Choose Right Financing Structure.


As far as I can see, at the initial stage most projects are financed through the equity capital, that is, the author receives money in exchange for a share in future business. A big psychological minus of such a financing scheme for the project creator is a possibility of investors’ interference in affairs of the company. The more successful is the business, the more burdensome is such interference.


If a businessman thinks that at a present stage his company valuation rebates a lot the cost it is to have by round A, he may offer investors to effect a transaction on the terms of a convertible debt. Investments are received as a loan and when attracting the next round of financing the investor will be able to convert the loan into a share of ownership with a conversion ratio defined in advance. The main disadvantage of such a transaction is a need for security, that is, a pledge or a guarantee.


I would recommend working out at first a detailed financial model of a company with variable parameters.

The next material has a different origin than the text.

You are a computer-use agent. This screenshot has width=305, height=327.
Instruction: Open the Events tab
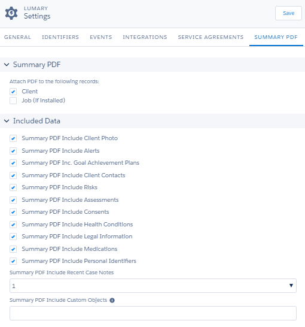pyautogui.click(x=100, y=37)
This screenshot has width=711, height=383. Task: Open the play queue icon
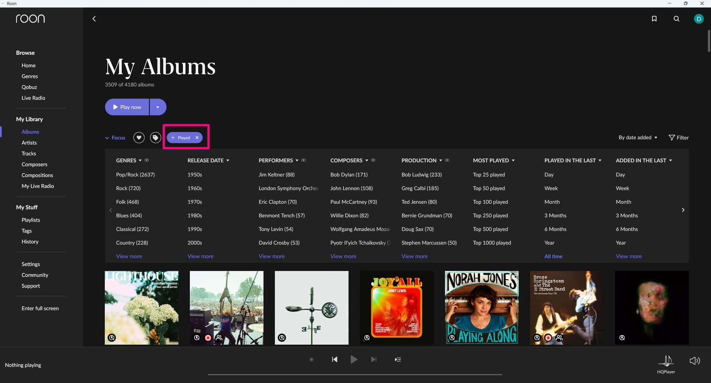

This model will allow calculating the result from the use of various financing forms and terms. In this case it is better to focus on negative case scenarios but not to include into a model low credit rates and explosive revenue growth during the second year of project life. Be pessimistic.


Reduce Tension.


You should be aware that after a transaction the company’s decisions will be taken otherwise than now, as the board of directors will appear. I advise you to agree thereupon when drafting an investment contract. Who will, for example, take decisions connected with the budget and staff changes? If you pass these functions to the board it may slow operations in the company very much. You may involve independent experts to reduce internal tension in the board. If the investor agrees with such a term, it will indicate that he is not inclined towards authoritarian management.